Start of QUOTED PASSAGE

For 16 days from November 25 to December 10, Malawi observed the annual 16 days of Activism against Gender-Based-Violence (GBV). ALBERT SHARRA reflects on the impact of the campaign.
Eneth*, 27, a resident of Chilomoni Township in Blantyre is a victim of GBV, but does not want to talk about it.
“Is what you are asking about my family or yours?” she retorts at the visit to her house, adding: “If it is to do with my family, please leave my compound.”
Her reaction was expected. For 13 years, she has lived with the problem, but reported to no one until her elder sister, Lucy*, recently exposed it and dragged the couple to a marriage counselor. She says she was compelled after Eneth’s housemaid tipped her about the abuse she suffers.
“It was around midnight. She whispered through the phone saying I should rush to rescue my sister otherwise she will be killed by her husband. Unfortunately, I could not due to lack of transport. When I got there the following morning, I found her sleeping and her husband away to work. She hid everything from me, but when I pressed her, she admitted being beaten up by the husband,” explains Lucy.
She adds that she tried to influence her to report the abuse to marriage counselors, but she refused. This is when Lucy took the matter to the marriage counselors, but the action did not yield much because Eneth told the counselors that she lives peacefully with her husband.
Eneth’s action is not surprising. She is afraid to lose her marriage, her only hope. In a follow up interview while trying to stop the publication of the story, she revealed that what she goes through is nothing compared to what would happen if her marriage collapses.
“Your sources are wrong. He does not beat me up every day. It is once a week and only when he is drunk. I wish you had seen me before we were married. We lived a tough life because our parents passed on when I was only six. There was no one to support us. Things changed when I married him. If the marriage collapses, how will I raise the children? I know what I am doing and I am employing tactics to change my husband’s behaviour slowly. So, it is not something to be reporting to different platforms. Let me fail first,” she explains.
Eneth’s case is just an example of hundreds of women who have made GBV part of their life. The 2014 United Nations Development Programme (UNDP) report on Gender Inequality Index indicates that 43 percent of Malawians experience violence with over 50 percent being women.
But there are reasons that make them keep the abuses under tight lid. Some of the major ones are poverty and dependence as exposed by Eneth. Recently, assistant programme manager for National Association of People living with HIV and Aids in Malawi (Napham) Dickens Kalondo told The Nation that their research shows that most women hide abuses they go through because they have no one to support them if the marriage collapses.

End of QUOTED PASSAGE
Start of DATA LINES

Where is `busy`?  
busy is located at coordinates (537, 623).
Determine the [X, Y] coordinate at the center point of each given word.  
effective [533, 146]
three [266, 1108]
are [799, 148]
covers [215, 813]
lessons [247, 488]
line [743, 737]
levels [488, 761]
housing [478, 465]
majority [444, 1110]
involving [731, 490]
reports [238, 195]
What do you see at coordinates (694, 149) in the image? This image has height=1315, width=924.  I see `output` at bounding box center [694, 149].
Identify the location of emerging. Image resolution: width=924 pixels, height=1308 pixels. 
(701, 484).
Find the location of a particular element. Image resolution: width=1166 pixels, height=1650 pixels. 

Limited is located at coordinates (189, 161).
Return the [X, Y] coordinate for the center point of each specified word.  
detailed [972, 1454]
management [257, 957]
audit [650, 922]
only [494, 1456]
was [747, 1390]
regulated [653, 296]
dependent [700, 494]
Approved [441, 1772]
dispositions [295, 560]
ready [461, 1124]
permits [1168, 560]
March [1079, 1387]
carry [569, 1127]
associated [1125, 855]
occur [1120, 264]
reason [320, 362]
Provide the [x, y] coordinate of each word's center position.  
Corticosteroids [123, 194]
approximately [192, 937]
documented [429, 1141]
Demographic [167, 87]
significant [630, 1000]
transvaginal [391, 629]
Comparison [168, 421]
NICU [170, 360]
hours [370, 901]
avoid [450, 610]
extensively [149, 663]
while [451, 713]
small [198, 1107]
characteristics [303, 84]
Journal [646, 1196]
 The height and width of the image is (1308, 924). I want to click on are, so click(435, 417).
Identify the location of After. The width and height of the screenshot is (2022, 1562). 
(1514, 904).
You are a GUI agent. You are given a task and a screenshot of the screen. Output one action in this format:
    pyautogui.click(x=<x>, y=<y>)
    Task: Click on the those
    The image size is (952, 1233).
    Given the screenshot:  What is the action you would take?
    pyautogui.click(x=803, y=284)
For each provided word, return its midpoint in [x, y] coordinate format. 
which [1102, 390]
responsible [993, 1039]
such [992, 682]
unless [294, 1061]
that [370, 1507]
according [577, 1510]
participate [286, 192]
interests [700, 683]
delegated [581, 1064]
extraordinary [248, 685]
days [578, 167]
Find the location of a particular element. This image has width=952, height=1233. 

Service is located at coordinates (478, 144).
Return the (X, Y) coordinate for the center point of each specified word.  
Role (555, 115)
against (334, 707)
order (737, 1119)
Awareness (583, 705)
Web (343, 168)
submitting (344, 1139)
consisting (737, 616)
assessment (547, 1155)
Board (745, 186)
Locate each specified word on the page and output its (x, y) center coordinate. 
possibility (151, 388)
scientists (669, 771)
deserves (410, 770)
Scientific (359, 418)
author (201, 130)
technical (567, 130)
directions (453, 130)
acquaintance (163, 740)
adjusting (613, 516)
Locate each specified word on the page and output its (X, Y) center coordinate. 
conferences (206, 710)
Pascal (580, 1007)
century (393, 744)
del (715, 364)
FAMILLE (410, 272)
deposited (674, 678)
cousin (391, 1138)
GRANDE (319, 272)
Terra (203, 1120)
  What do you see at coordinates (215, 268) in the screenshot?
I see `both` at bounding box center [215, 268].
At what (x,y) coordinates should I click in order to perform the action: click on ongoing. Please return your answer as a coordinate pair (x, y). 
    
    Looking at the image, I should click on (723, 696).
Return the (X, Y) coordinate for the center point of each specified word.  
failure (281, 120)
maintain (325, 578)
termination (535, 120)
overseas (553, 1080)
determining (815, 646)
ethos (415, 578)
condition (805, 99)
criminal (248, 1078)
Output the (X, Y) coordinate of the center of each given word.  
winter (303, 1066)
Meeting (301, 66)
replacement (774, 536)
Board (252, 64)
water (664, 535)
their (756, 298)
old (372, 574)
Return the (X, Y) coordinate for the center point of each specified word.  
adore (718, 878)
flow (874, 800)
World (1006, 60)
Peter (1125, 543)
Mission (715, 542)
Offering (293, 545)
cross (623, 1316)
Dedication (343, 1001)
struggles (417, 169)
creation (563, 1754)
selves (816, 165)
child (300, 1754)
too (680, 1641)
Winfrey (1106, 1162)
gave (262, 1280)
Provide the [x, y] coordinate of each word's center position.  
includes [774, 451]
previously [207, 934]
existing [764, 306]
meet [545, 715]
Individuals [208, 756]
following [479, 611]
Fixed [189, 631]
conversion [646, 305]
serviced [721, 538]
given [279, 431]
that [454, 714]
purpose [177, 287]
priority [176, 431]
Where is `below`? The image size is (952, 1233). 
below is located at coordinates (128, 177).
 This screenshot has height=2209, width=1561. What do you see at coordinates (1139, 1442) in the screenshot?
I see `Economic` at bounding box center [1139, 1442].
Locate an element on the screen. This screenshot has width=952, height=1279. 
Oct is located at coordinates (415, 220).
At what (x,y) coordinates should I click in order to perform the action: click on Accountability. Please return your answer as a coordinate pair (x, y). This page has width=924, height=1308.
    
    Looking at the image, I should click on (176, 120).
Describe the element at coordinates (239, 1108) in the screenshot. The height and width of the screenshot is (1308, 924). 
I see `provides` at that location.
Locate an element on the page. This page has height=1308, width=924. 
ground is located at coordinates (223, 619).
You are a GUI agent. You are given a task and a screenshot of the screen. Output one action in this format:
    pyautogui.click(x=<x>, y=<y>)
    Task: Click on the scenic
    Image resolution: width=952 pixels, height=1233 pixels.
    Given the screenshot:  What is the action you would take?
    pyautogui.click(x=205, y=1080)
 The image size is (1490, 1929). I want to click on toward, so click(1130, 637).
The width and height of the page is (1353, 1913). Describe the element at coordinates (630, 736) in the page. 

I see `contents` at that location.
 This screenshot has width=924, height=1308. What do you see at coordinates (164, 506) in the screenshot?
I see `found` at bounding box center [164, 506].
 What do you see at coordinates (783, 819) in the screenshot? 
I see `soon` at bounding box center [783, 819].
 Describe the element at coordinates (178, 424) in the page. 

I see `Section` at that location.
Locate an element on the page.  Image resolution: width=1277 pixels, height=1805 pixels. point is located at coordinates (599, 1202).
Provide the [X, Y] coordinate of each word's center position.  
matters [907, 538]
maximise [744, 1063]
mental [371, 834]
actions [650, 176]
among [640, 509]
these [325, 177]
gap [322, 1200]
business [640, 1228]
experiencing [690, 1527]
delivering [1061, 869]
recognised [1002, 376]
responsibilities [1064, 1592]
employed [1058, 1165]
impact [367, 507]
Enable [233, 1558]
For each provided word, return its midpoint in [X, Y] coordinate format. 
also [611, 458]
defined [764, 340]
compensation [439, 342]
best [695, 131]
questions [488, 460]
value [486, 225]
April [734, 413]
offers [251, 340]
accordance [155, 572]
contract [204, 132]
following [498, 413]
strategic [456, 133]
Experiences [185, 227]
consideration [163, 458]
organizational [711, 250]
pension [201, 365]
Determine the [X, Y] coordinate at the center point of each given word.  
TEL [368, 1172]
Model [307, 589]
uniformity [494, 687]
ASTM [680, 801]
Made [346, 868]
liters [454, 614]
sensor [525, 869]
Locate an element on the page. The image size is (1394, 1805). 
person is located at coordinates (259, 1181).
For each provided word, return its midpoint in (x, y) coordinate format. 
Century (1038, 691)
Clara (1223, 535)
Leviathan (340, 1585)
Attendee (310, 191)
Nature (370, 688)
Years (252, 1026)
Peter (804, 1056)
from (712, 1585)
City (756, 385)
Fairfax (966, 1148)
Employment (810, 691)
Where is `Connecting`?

End of DATA LINES

### STATED PROBLEM 1
In the article on gender-based violence in Malawi, what share of Malawians does the 2014 UNDP report say experience violence?
### STATED PROBLEM 2
Carry on the article about gender-based violence in Malawi from the point where it ends.
The data comes from a separate source.

### WRITTEN RESPONSE 1
43 percent

### WRITTEN RESPONSE 2
Gender activists also hit at the judiciary. They argue it metes out lenient sentences on GBV cases—something which makes others feel reporting such cases only achieves ending marriages, but not dealing with the behaviour.
However, consequences of GBV are one of the most serious and widespread human rights abuses in Malawi. They continue to subject girls and women to psychological, physical and emotional harm apart from leaving them with injuries and scars that can last forever.
To break GBV, authorities worldwide agreed to set aside 16 days to remember and advocate against the problem. This year’s theme From Peace in the Home to Peace in the World: Make Education Safe for All has been described relevant as it promotes peace, which in its absence causes GBV.
Age Africa country director Getrude Kabwazi says the 16 days of activism have improved awareness on GBVs and empower some women to report their cases. She adds that many people now know that GBV is a human rights violation.
She, however, says Malawi has not done enough in addressing peace at household level and argues that this is why success against GBV is dragging. She says the other reason is that the campaign is done mainly through formal education, which leaves out some groups of people.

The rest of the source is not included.